Records from a collection
########
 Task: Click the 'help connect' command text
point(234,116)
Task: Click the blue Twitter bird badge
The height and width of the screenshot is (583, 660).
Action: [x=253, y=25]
########
Report each line of the items above that contains the word "Click".

**ANSWER TO THE PROBLEM**
 Task: Click the 'help connect' command text
Task: Click the blue Twitter bird badge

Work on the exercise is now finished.